### [BRIEF]
Could you carry the passage about Rayber and the two Tarwaters forward from its last sentence?

>> start EXTRACT PROVIDED

The dead uncle, Old Tarwater, was a devout Protestant of some sort—not, apparently, a Baptist—but his religion only colored his outbursts of violent insanity. His salvation, perhaps, has been his ability to protect and nurture young Tarwater; the quality of his nurturance has left a great deal to be desired but the boy is physically healthy and, apparently, as sane as any of his family can be.
Rayber has convinced himself that, by being a devout atheist, he’s suppressed his own violent insanity...except that now and then he knows he’s not completely suppressed it. He, too, has been saved from his psychosis by his ability to protect and nurture his son, whose brain damage is more visible than Rayber’s and the two Tarwaters’ violent episodes.
Old Tarwater has told young Tarwater that the boy will inherit his “gift of prophecy” and must baptize his feeble-minded cousin. Rayber tells young Tarwater that the boy must reject religious faith in order to stay sane. Of course, Rayber says, handing Tarwater a glass of water, he can pour a little water over his cousin’s head, if it will make him feel better. It won’t hurt the smaller boy much. Tarwater rejects this idea of mock baptism in front of his mocking uncle. Rayber applauds this choice of sanity, and starts leaving the children alone together.

>> end EXTRACT PROVIDED
>> start GIVEN DATA

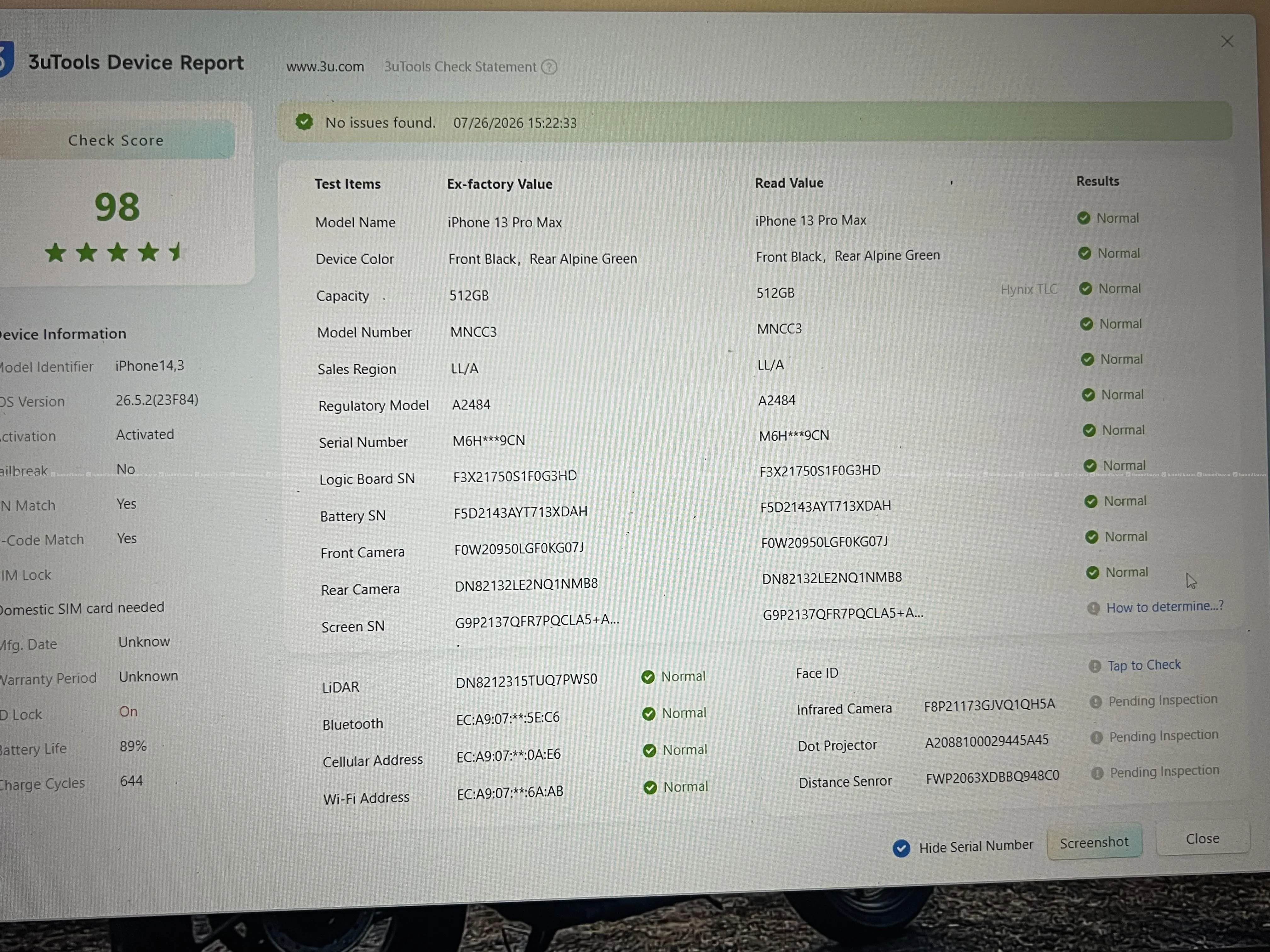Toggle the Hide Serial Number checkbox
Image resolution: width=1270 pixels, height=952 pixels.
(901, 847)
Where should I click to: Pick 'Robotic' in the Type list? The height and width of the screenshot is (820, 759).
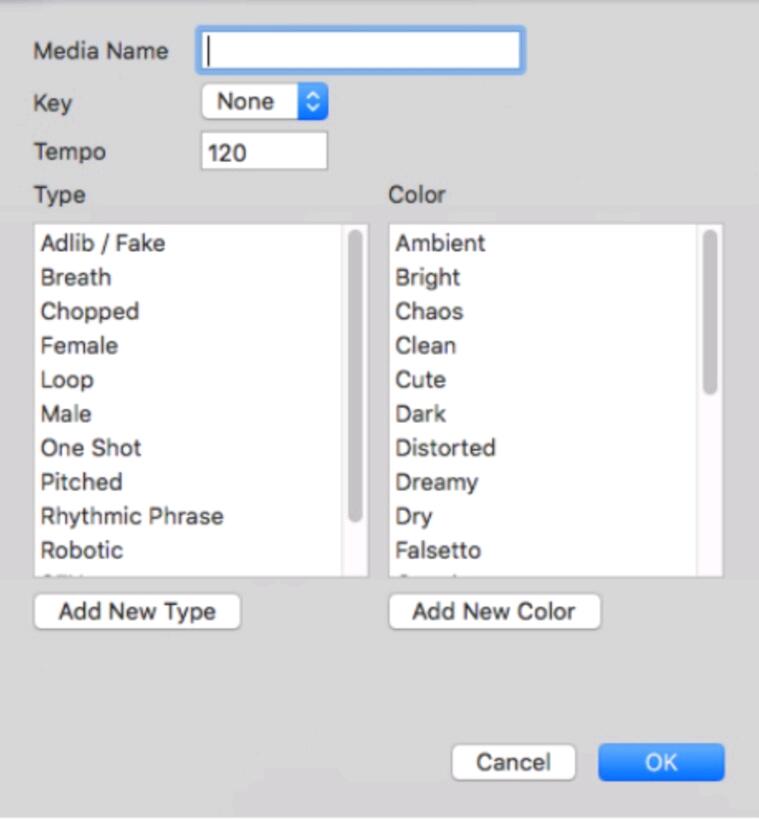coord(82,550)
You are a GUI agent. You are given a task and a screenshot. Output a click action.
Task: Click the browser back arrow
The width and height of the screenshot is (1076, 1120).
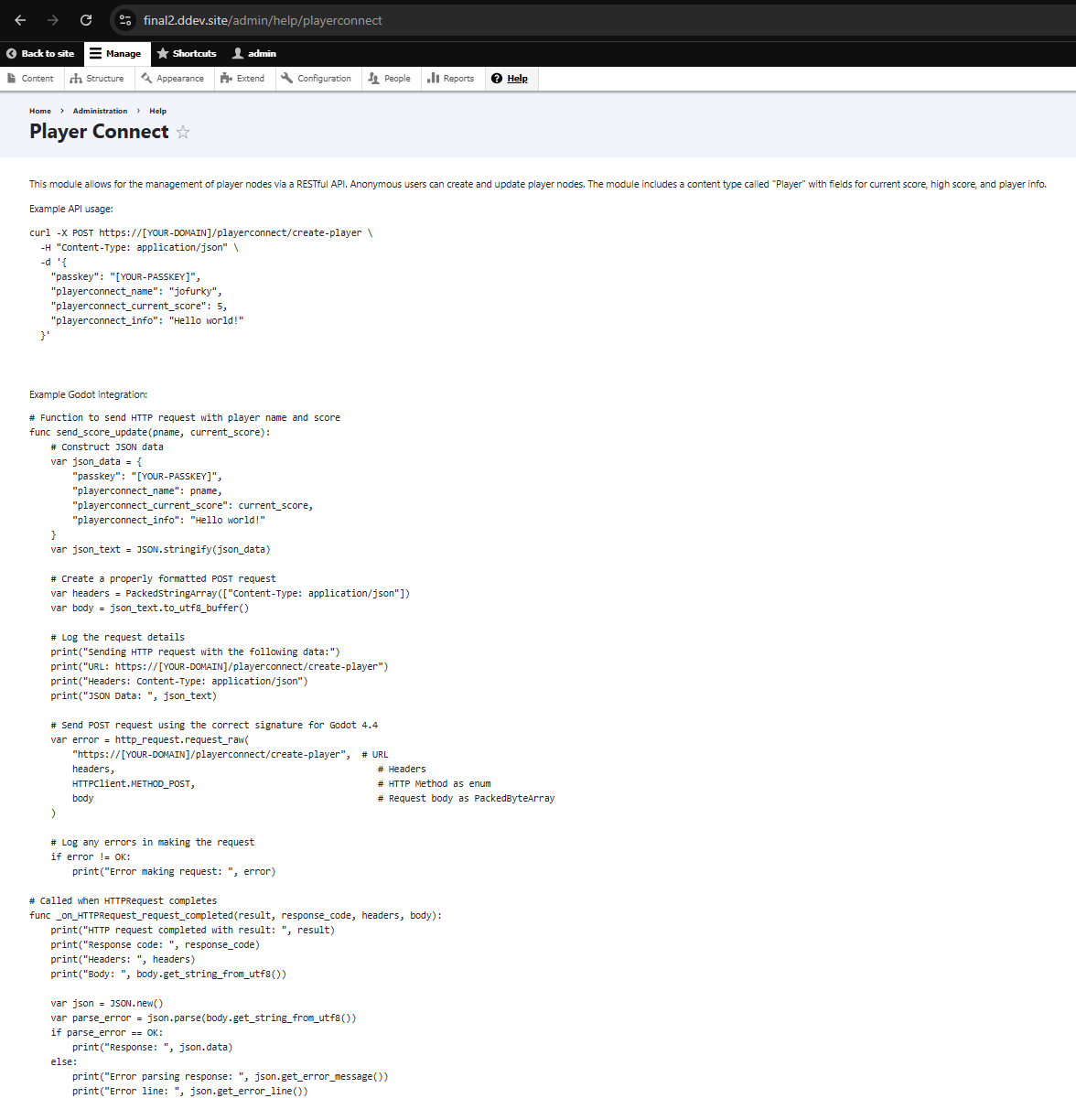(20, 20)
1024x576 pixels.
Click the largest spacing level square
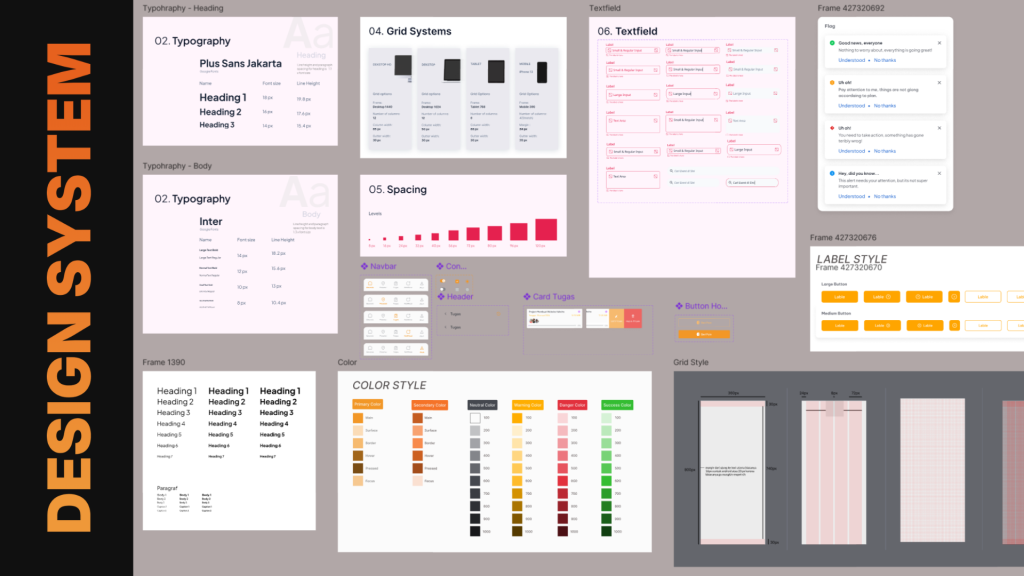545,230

>> end GIVEN DATA

### [RESPONSE BELOW]
Nevertheless, when the inevitable happens, Rayber knows what’s happened to his son as well as if he’d been watching, and understands that he’s merely used Tarwater to carry out his own violent impulse...this time. By the end of the story two of these four lunatics are still breathing, but we know they won’t be for long.
The great mistake people have made in interpreting this novel, I believe, is reading it as a statement about “The South” or about something typically Southern. It is of course typical of the small-town South that legends about what became of a family of bad men, long ago, continued to be retold for years after all the characters were dead, but B.A. Botkin collected similar legends in the North. Flannery O’Connor set her story in the place where she chose to live. People do not choose to live in places where stories like this one would be considered typical.
I read it as more of a religious statement. O’Connor was a Catholic; for her Old Tarwater’s Protestant religion was all wrong and had no power to save, but Rayber’s dogmatic atheism was evil and had power to destroy.
Alternatively the story can be read as embroidery on the feminist cliché that “When men are left alone together they’re always in bad company”; the psychotic family has no living women, and possibly that’s what’s wrong with the men.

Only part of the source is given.